Icons of the Theotokos: Panagia Soumela


Panagia Soumela

Though the faces of the Virgin and Child in today’s icon seem hardly distinguishable, this icon of the Theotokos has a unique and storied history. According to Tradition, St. Luke the Evangelist wrote the icon that came to be called the Panagia Soumela (that is, the Panagia of Mount Mela). After the Evangelist’s falling asleep in the Lord, one of his disciples carried the holy icon to its first resting place in Athens.

Eventually, two of the Athenian monks were instructed by the Theotokos to transfer the icon to Mt. Mela in the region of Pontos (present day Turkey), where a monastery was constructed in the Virgin’s honor. Throughout the Turkish occupation and hundreds of years of pillaging, the monastery was constantly rebuilt, and the icon remained safe.

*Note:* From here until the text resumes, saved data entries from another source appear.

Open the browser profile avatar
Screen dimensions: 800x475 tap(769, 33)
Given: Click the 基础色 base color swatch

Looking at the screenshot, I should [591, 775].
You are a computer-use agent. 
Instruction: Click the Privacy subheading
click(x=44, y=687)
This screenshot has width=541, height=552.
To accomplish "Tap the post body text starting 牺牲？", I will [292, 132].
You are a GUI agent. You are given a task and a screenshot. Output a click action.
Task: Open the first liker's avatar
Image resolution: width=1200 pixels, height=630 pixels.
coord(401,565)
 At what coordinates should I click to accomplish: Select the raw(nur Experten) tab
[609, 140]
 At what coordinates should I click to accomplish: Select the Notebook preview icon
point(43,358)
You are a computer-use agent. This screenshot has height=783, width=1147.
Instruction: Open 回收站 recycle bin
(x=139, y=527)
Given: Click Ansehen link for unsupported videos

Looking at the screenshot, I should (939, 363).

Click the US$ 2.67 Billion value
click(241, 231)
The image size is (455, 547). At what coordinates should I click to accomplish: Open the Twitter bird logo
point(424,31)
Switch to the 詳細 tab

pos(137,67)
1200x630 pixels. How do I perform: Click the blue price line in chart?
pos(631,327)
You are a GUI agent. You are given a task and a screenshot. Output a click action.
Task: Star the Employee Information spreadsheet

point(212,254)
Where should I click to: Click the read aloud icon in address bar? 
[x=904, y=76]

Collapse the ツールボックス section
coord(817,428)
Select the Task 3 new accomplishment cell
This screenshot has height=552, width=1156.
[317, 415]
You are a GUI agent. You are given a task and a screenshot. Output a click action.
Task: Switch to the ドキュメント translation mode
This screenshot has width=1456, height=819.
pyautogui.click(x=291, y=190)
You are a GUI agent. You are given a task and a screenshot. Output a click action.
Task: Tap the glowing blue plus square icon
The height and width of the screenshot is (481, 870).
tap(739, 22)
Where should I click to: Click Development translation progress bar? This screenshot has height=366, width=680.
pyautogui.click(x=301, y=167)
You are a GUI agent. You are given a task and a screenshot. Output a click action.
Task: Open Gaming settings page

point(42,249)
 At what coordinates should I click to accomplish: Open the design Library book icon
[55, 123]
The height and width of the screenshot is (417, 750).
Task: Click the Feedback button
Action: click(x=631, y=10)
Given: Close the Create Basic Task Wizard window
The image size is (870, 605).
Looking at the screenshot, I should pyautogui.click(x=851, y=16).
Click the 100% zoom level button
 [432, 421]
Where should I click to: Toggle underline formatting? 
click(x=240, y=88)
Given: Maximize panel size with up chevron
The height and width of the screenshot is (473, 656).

However, in August 1923, during that awful genocide committed against the Pontian Greeks, the monks were finally forced to flee for their lives. Before taking leave, they buried several items for safekeeping in the front yard of the church of St. Barbara, located just a few miles from the monastery. Among these items were: a handwritten copy of a Gospel, a portion of the Holy Cross, and the Panagia Soumela icon.

On the Feast of the Dormition in 1931, then Greek Prime Minister Eleftherios Venizelos was gathered with a crowd in the monastery of the Great Cave in Kalavryta, in Peloponnese. There, Metropolitan Polycarp of Xanthi mentioned the fate of the Panagia Soumela icon to the Prime Minister. Moved, Prime Minister Venizelos promised the Metropolitan he would use all his influence to recover the sacred items. After meeting with the Turkish Prime Minister, Prime Minister Venizelos received approval to have several monks lead the excavation, along with a team of Greek and Turkish soldiers. When the sacred icon and the other treasures were finally unearthed, they were taken to Athens and deposited in the Benaki museum for 20 years.

In 1950, a new church was constructed in Greece to honor the Panagia Soumela, and on the Feast of the Dormition 1952 the icon was enthroned in this new church. Hundreds of pilgrims come to venerate the holy icon every year, especially on the Dormition.

Due to the large number of Pontian Greeks in Australia, a request was made in the early 1970s for a copy of the Panagia Soumela icon to be given over for veneration. This copy of the icon currently resides in the Church of the Panagia Soumela in Melbourne Australia.

And on August 15 2010, His All Holiness Ecumenical Patriarch Bartholomew was permitted to hold a Divine Liturgy in the original Panagia Soumela monastery for the first time in 88 years. The Turkish government has extended permission for Patriarch Bartholomew to hold Liturgy on the Feast of the Dormition every year.